_CONSEGNA 1_
Nel brano sull'islam, da "L’islam si può" a "testo coranico attuale.", sostituisci "lettura contestualizzata" con "lettura storica" e riporta il passo così modificato.
_CONSEGNA 2_
Continua il testo sull'islam partendo dopo la sua ultima frase.

Alcuni lettori hanno erroneamente interpretato una precedente cronaca sull’evoluzione del mondo mussulmano. Per questo motivo, prima di descrivere il più precisamente possibile la situazione attuale, vorrei chiarire in premessa alcune questioni sull’islam.

Innanzitutto, se avete dell’islam un’idea precisa, significa che conoscete solo una delle sue forme, invero molto differenti dal Marocco allo Xinjiang. Sia sul piano liturgico sia su quello giuridico, non c’è alcuna somiglianza tra l’islam di Sharjah [uno dei sette emirati che compongono gli Emirati Arabi Uniti, ndt] e l’islam di Java.

L’islam si può affrontare basandosi su una lettura letterale o su una lettura contestualizzata del Corano, oppure partendo da una valutazione critica dell’autenticità del testo coranico attuale.

Nei primi quattro secoli dell’islam tutti i mussulmani erano concordi sulla necessità di interpretare il Corano, fatto che si tradusse nell’elaborazione di quattro diversi sistemi giuridici, secondo le culture locali: hanafita, malikita, shafiita e hanbalita. Alla fine del X secolo però, di fronte all’espansione di questa religione e nel timore di divisioni, il califfo sunnita proibì che si andasse più in là nell’interpretazione. Soltanto gli sciiti continuarono nell’esegesi. Da allora l’islam si è adattato come ha potuto all’evoluzione dei tempi.

Contrariamente alle apparenze, se si adotta come principio la rinuncia all’interpretazione del testo è impossibile capire il Corano per come è stato redatto, ma unicamente attraverso il proprio bagaglio culturale. Dato che Maometto visse in Arabia, i sauditi ritengono di essere in grado di capire in modo immediato il significato del Corano, come se la loro società e la loro lingua fossero rimaste immutate da 1.400 anni. Secondo i sauditi, così come nel XVIII secolo per Mohammed ben Abdel Wahhab, Maometto ha rafforzato i valori del tribalismo nomade. Questi sono i “wahhabiti”.
Per esempio, il Corano condanna gli idoli, quindi i wahhabiti distruggono le statue degli dei antichi, cosa che Maometto non ha mai fatto e che invece appartiene alla cultura beduina. Nel secolo VIII i cristiani bizantini hanno in ugual modo dovuto affrontare gli “iconoclasti” sauditi che, in nome di Cristo, distruggevano le decorazioni delle chiese.
Il tribalismo nomade non conosce la nozione stessa di storia. I wahhabiti hanno distrutto la casa del profeta alla Mecca, diventata luogo di pellegrinaggio e quindi, dal loro punto di vista, d’idolatria. Hanno fatto anche di peggio. Negli ultimi anni hanno distrutto l’antica e magnifica città della Mecca perché non attribuiscono alcun interesse culturale a simili anticaglie.

Se ci si basa su una lettura letterale del Corano si è “fondamentalisti”. Generalmente, si aspira a vivere come i compagni del profeta. Si è perciò “salafiti”, perché ci si vuole avvicinare ai pii antenati (i “safar”). Questo movimento, sorto nel XIX secolo in Egitto come reazione al wahhabismo, era oltremodo liberale. Tuttavia, è diventato in seguito molto repressivo.

_ELENCO DATI_
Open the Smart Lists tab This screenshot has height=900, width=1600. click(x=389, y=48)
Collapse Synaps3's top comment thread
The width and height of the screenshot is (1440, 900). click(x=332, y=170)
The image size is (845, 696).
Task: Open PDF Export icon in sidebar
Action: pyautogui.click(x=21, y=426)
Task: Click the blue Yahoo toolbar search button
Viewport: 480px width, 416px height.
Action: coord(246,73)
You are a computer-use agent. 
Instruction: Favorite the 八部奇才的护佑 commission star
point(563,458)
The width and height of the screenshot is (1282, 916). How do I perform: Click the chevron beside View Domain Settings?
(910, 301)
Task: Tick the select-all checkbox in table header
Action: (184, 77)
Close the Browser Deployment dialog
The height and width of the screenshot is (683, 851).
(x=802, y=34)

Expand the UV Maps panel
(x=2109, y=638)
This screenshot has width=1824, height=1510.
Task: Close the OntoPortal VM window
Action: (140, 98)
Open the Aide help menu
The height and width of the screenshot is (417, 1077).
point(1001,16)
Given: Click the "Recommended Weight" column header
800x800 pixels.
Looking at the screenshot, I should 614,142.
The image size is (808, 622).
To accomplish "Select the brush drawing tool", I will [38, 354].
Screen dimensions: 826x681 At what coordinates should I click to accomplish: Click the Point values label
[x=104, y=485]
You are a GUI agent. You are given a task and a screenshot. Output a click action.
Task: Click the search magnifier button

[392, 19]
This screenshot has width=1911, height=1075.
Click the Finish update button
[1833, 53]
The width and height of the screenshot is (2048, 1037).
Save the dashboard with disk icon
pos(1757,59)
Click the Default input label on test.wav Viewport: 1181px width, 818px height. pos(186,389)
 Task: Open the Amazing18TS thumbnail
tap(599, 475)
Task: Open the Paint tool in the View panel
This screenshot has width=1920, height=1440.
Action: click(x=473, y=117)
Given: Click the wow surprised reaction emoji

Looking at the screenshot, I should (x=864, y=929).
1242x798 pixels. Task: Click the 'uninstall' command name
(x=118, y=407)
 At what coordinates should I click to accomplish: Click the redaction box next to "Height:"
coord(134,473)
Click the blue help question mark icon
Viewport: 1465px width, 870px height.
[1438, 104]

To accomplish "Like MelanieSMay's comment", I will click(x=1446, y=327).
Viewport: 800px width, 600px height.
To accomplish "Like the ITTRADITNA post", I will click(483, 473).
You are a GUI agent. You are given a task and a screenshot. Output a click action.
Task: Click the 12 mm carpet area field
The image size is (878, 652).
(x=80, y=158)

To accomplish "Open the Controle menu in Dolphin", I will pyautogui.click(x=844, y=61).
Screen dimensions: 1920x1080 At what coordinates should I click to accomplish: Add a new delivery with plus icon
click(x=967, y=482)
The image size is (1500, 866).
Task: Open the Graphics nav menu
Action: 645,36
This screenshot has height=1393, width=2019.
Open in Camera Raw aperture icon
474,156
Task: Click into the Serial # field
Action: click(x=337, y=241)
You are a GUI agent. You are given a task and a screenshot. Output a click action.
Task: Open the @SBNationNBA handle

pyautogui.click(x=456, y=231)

_RISPOSTA FINALE 1_
L’islam si può affrontare basandosi su una lettura letterale o su una lettura storica del Corano, oppure partendo da una valutazione critica dell’autenticità del testo coranico attuale.

_RISPOSTA FINALE 2_
Per esempio, la maggioranza dei salafiti di oggi vieta il consumo di alcol, ma alcuni sceicchi sostengono che bere con moderazione è lecito. Tutti possono trovare giustificazione dei loro precetti nel Corano dove, sull’argomento, ci sono tre passaggi apparentemente contraddittori.
Ogni religione è costretta a misurarsi con l’impossibilità di riprodurre un passato che nessuno ha la facoltà di ricostituire. Per esempio, nel XX secolo il movimento cristiano dei carismatici ha dato origine a interpretazioni opposte della sessualità, a seconda che si basassero direttamente sul Vangelo oppure sulla morale contenuta nelle Epistole di san Paolo.

Da qualche anno, sotto l’influenza degli esegeti europei dei testi biblici, alcuni autori mettono in dubbio l’autenticità del testo coranico.
Il califfo di Damasco, per consolidare la propria autorità, fece dapprima collazionare testi attribuiti a Maometto utilizzandoli per redigere il Corano, fece poi bruciare tutte le altre antologie. Tuttavia, il nome “Maometto” non designa una persona in particolare, è un titolo che si riconosceva ai saggi. È perciò possibile che il Corano riporti le parole di diversi profeti, cosa che sembra essere corroborata dalla presenza di stili letterari differenti nel testo canonico.
Gli archeologi hanno scoperto testi coranici anteriori alla versione canonica. In questi testi, scritti con alfabeti diversi, ci sono differenze talvolta significative. Del resto, lo stesso Corano canonico è stato scritto con un alfabeto semplificato, completato molto più tardi, nel secolo VIII. Questa trascrizione è di per sé già un’interpretazione, probabilmente in alcuni casi errata.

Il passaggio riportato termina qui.